[Source data]

——

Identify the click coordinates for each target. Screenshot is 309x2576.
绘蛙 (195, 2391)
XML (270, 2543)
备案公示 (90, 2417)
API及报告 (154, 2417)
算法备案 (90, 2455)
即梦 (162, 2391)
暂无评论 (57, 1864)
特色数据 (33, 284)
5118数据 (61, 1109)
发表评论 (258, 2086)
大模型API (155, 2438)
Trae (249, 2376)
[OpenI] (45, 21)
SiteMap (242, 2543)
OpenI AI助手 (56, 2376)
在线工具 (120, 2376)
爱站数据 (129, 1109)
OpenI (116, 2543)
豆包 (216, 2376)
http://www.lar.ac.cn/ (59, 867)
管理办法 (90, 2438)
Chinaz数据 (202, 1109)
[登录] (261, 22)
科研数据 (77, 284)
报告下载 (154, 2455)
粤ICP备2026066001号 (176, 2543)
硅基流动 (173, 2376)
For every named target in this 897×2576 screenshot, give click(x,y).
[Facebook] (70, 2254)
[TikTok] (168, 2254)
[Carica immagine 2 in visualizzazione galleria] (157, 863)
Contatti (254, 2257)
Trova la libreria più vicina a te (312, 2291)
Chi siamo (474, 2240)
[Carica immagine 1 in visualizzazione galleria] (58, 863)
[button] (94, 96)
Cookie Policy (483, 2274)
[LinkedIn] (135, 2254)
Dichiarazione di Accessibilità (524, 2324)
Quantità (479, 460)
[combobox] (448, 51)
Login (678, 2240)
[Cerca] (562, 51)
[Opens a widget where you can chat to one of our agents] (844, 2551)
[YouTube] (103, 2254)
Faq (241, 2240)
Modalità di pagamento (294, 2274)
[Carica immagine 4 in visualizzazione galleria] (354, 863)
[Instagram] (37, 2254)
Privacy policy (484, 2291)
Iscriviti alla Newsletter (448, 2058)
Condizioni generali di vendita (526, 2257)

——

YOUR OBJECTIVE: From the first line to the last, reproduce the data above exactly.

RESPONSE TO THIS EXERCISE:
Identify the click coordinates for each target. Screenshot is 309x2576.
绘蛙 (195, 2391)
XML (270, 2543)
备案公示 (90, 2417)
API及报告 (154, 2417)
算法备案 (90, 2455)
即梦 (162, 2391)
暂无评论 (57, 1864)
特色数据 (33, 284)
5118数据 (61, 1109)
发表评论 (258, 2086)
大模型API (155, 2438)
Trae (249, 2376)
[OpenI] (45, 21)
SiteMap (242, 2543)
OpenI AI助手 (56, 2376)
在线工具 (120, 2376)
爱站数据 (129, 1109)
OpenI (116, 2543)
豆包 (216, 2376)
http://www.lar.ac.cn/ (59, 867)
管理办法 (90, 2438)
Chinaz数据 (202, 1109)
[登录] (261, 22)
科研数据 (77, 284)
报告下载 (154, 2455)
粤ICP备2026066001号 (176, 2543)
硅基流动 (173, 2376)
For every named target in this 897×2576 screenshot, give click(x,y).
[Facebook] (70, 2254)
[TikTok] (168, 2254)
[Carica immagine 2 in visualizzazione galleria] (157, 863)
Contatti (254, 2257)
Trova la libreria più vicina a te (312, 2291)
Chi siamo (474, 2240)
[Carica immagine 1 in visualizzazione galleria] (58, 863)
[button] (94, 96)
Cookie Policy (483, 2274)
[LinkedIn] (135, 2254)
Dichiarazione di Accessibilità (524, 2324)
Quantità (479, 460)
[combobox] (448, 51)
Login (678, 2240)
[Cerca] (562, 51)
[Opens a widget where you can chat to one of our agents] (844, 2551)
[YouTube] (103, 2254)
Faq (241, 2240)
Modalità di pagamento (294, 2274)
[Carica immagine 4 in visualizzazione galleria] (354, 863)
[Instagram] (37, 2254)
Privacy policy (484, 2291)
Iscriviti alla Newsletter (448, 2058)
Condizioni generali di vendita (526, 2257)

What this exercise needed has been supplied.